The research project was led by Professor Garry Taylor and Dr Helen Connaris at St Andrew's University in Fife.
It emerged a week after doubts were raised about the effectiveness of Tamiflu - the anti-viral drug stockpiled by the UK government.
Researchers said Tamiflu was no better than paracetamol in relieving symptoms and could not stop the disease spreading nor prevent people developing complications.
Professor Taylor, Professor of Molecular Biophysics, said: "We believe our approach has the potential to be used as a preventative against any current and new virus that emerges, such as H5N1, H7N9 and the very recent H10N8."
Unlike Tamiflu which attacks the flu virus, the new drug targets the way the virus enters the body.

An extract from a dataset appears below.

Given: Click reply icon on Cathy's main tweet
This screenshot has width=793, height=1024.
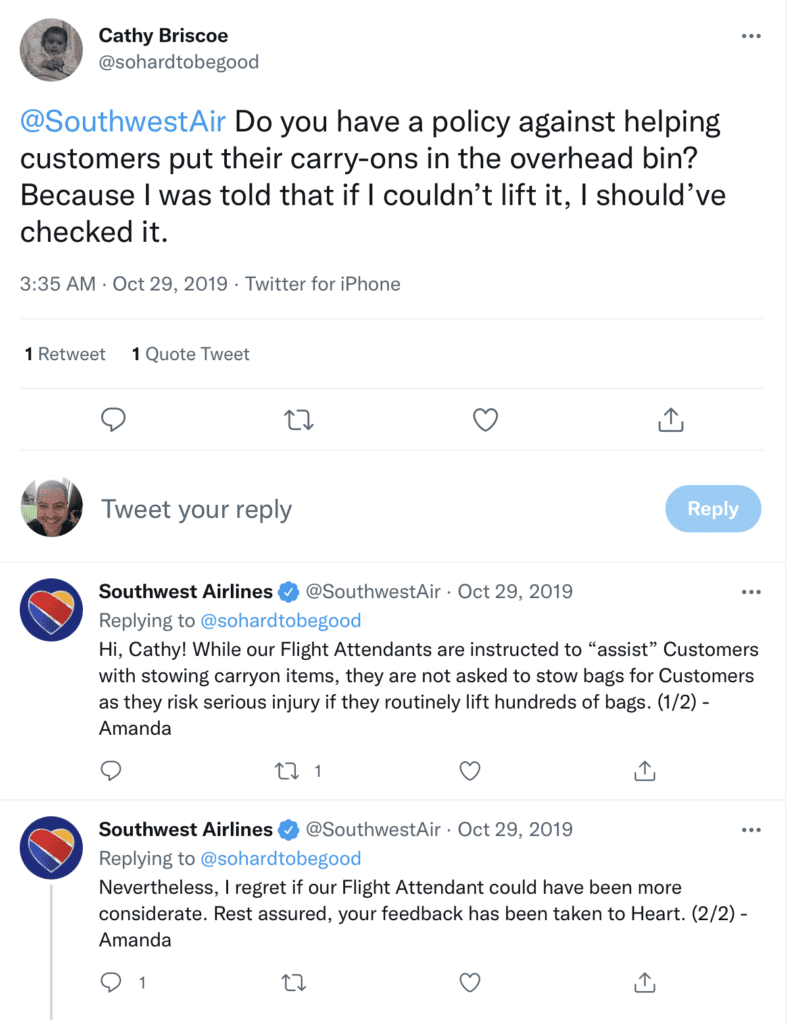Looking at the screenshot, I should pos(113,419).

To do this, the Scots team created a protein which prevented the flu virus from binding to sugar molecules lining the respiratory tract and passing into cells.
The drug was tested in mice by scientists at the Roslin Institute in Edinburgh and at St Jude Children's Research Hospital in Memphis, in the United States.

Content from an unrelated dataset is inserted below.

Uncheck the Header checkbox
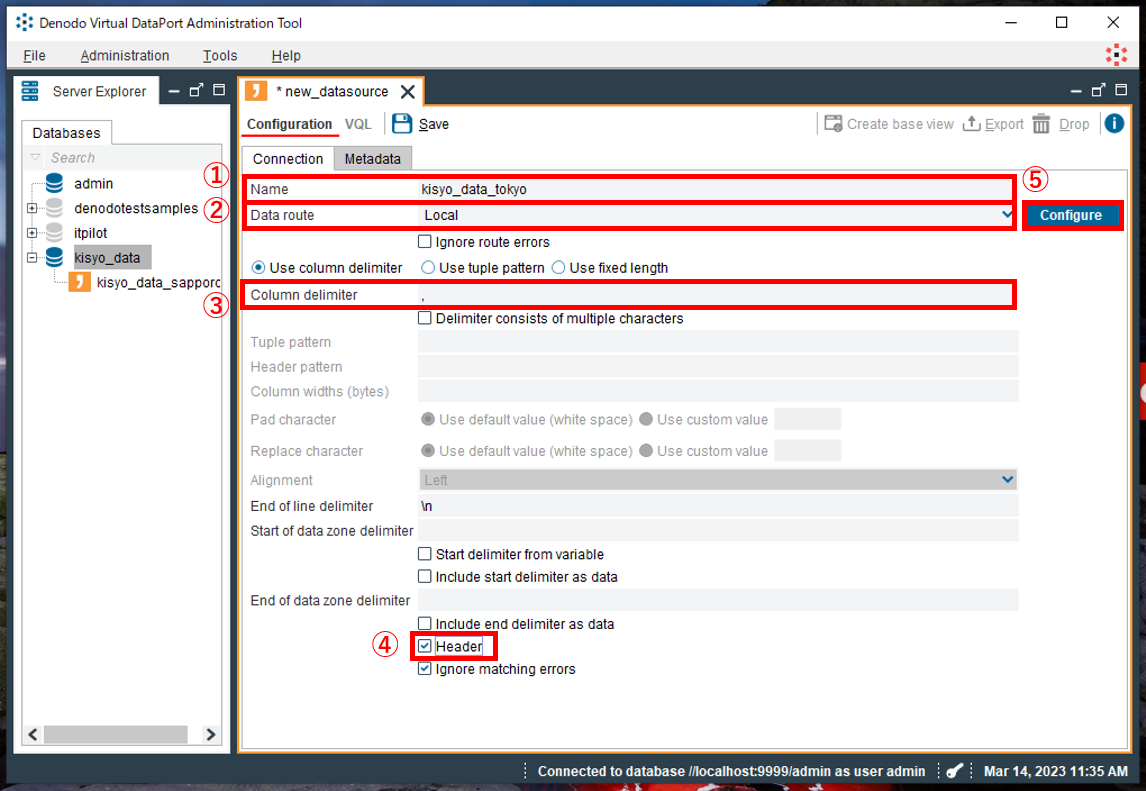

The studies showed that a single nasal dose completely protected mice even when given seven days before a potentially lethal challenge with the pandemic 2009 H1N1 virus.
As well as surviving, the mice developed antibodies against the virus suggesting they were "vaccinated" against any future exposure to the virus.
Further tests will now be carried out, before the drug is put forward for clinical trials.
Influenza remains a constant global health threat with annual epidemics claiming up to 500,000 lives each year according to the World Health Organisation.
The emergence of new strains from birds in recent years has revealed the ability of the virus to cross species barriers and to pose pandemic health threats.
While vaccines are the cornerstone of prevention, these are not always effective and take time to develop in quantities needed to treat whole populations.
Dr Robert Webster, Rose Marie Thomas Chair of Virology at St Jude, one of the world's foremost experts on influenza, was one of the researchers involved in the project.
He said: "The work is exciting and potentially of great importance in this era of emerging viruses such as H7N9 that have pandemic potential."
The research paper entitled "Prevention of influenza by targeting host receptors using engineered proteins" is being published in the Proceedings of the National Academy of Sciences of the USA (PNAS) this month.
Last week's report by The Cochrane Collaboration, a not-for-profit organisation which carries out reviews of health data, was written after a five-year battle to see the full results of all trials of Tamiflu.
Roche, which makes the drug, said that the researchers had failed to understand the data and had made "basic mistakes".
Other scientists said that it was too soon to conclude that the antiviral drug did not work, pointing to evidence suggesting that it saved lives during the 2009 swine flu pandemic.
The UK government has been stockpiling Tamiflu since 2006 at a cost of £473 million over fears about bird flu.
It is not widely prescribed for regular flu.